For SAML 2.0 configurations, in addition to using signed assertions to ensure authenticity, you and your partner may also agree to encrypt all or part of an assertion to improve privacy. If so, you can configure these settings on the Encryption Policy screen.
Note:

For WS-Fed connections with SAML 2.0 assertions, you cannot encrypt the entire assertion.

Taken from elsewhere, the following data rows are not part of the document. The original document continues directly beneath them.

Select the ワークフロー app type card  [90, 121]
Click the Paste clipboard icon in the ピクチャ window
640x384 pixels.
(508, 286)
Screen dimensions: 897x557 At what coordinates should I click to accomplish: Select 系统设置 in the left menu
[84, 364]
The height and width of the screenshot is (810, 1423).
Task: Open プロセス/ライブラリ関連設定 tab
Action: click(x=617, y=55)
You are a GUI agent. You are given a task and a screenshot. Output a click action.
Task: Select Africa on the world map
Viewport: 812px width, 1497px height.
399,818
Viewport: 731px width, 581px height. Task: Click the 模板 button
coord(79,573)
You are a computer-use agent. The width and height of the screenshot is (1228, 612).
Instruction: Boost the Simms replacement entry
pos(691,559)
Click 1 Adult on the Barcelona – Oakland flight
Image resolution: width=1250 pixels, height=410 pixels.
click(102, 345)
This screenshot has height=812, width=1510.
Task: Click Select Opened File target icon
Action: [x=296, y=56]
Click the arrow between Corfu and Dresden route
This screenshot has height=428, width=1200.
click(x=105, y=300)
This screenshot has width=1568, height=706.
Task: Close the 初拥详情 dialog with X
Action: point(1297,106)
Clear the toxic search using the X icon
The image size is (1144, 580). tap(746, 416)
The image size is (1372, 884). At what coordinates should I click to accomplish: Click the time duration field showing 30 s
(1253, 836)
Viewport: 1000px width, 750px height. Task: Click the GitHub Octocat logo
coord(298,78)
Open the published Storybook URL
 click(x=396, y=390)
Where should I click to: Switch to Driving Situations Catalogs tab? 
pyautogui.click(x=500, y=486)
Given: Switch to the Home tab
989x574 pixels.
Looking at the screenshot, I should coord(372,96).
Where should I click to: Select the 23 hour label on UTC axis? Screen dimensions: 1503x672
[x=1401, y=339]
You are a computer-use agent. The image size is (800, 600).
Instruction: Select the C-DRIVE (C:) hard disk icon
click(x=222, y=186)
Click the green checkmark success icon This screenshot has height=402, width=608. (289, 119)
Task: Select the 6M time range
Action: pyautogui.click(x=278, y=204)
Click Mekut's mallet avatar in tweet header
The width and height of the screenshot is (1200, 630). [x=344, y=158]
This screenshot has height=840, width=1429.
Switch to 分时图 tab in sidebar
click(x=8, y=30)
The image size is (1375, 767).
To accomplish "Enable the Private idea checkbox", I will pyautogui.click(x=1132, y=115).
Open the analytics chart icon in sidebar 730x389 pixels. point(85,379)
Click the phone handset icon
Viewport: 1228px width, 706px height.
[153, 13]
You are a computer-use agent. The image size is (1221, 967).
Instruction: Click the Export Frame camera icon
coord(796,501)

Option Name identifier (SAML_SUBJECT) Other attributes Encrypt the SAML_SUBJECT in SLO messages to the IdP Allow encrypted SAML_SUBJECT in SLO messages from the IdP
None No encryption. No encryption. No encryption. No encryption.
The entire assertion Encryption allowed. Encryption allowed. Encryption allowed as an available option. Encryption allowed as an available option.
SAML_SUBJECT (Name Identifier) Encryption allowed. Encryption allowed as an available option. Encryption allowed as an available option. Encryption allowed as an available option.
One or more attributes Encryption allowed. Encryption allowed as an available option. Encryption allowed as an available option only if you select to allow the entire assertion or the SAML_SUBJECT to be encrypted. Encryption allowed as an available option only if you select to allow the entire assertion or the SAML_SUBJECT to be encrypted.

To enable encryption:

  1. Select the Allow encrypted SAML Assertions and SLO messages option.
  2. Choose whether this IdP partner will encrypt the entire assertion, the SAML_SUBJECT (name identifier), one or more other attributes, or some combination.
  3. If your partner is encrypting the name identifier, indicate whether you will encrypt this attribute in outbound SAML 2.0 SLO messages, allow its encryption for inbound messages, or both.

If you are editing an existing connection, you can reconfigure the XML encryption policy, which may require additional configuration changes in subsequent tasks.